• Assignment: Go through the records line by line from the top and repeat each one exactly, ending with the line that contains "Task: Click the SOLUSDT price 137.43".

• Material provided:

BEGIN

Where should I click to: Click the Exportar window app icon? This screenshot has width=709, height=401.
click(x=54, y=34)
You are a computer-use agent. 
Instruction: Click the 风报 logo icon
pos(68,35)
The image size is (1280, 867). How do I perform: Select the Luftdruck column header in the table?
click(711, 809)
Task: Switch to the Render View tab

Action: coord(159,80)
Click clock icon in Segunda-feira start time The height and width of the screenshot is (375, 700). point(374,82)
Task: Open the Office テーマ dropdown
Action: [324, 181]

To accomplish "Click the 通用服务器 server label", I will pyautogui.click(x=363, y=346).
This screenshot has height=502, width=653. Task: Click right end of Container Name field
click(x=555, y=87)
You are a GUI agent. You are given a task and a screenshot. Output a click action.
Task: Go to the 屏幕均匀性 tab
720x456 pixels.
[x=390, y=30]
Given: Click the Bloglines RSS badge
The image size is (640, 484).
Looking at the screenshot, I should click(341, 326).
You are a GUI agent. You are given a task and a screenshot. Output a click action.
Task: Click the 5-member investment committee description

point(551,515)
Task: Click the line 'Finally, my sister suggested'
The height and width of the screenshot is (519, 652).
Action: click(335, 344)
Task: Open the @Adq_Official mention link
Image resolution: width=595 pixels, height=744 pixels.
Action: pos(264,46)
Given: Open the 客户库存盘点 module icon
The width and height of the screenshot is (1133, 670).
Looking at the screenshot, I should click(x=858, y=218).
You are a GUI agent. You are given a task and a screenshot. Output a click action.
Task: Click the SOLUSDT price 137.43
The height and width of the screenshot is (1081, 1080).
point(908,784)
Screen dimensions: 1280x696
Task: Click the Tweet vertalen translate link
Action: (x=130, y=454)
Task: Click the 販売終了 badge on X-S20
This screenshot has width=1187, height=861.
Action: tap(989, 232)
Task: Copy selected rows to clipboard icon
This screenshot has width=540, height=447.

END

• Exercise answer:
Where should I click to: Click the Exportar window app icon? This screenshot has width=709, height=401.
click(x=54, y=34)
You are a computer-use agent. 
Instruction: Click the 风报 logo icon
pos(68,35)
The image size is (1280, 867). How do I perform: Select the Luftdruck column header in the table?
click(711, 809)
Task: Switch to the Render View tab

Action: coord(159,80)
Click clock icon in Segunda-feira start time The height and width of the screenshot is (375, 700). point(374,82)
Task: Open the Office テーマ dropdown
Action: [324, 181]

To accomplish "Click the 通用服务器 server label", I will pyautogui.click(x=363, y=346).
This screenshot has height=502, width=653. Task: Click right end of Container Name field
click(x=555, y=87)
You are a GUI agent. You are given a task and a screenshot. Output a click action.
Task: Go to the 屏幕均匀性 tab
720x456 pixels.
[x=390, y=30]
Given: Click the Bloglines RSS badge
The image size is (640, 484).
Looking at the screenshot, I should click(341, 326).
You are a GUI agent. You are given a task and a screenshot. Output a click action.
Task: Click the 5-member investment committee description

point(551,515)
Task: Click the line 'Finally, my sister suggested'
The height and width of the screenshot is (519, 652).
Action: click(335, 344)
Task: Open the @Adq_Official mention link
Image resolution: width=595 pixels, height=744 pixels.
Action: pos(264,46)
Given: Open the 客户库存盘点 module icon
The width and height of the screenshot is (1133, 670).
Looking at the screenshot, I should click(x=858, y=218).
You are a GUI agent. You are given a task and a screenshot. Output a click action.
Task: Click the SOLUSDT price 137.43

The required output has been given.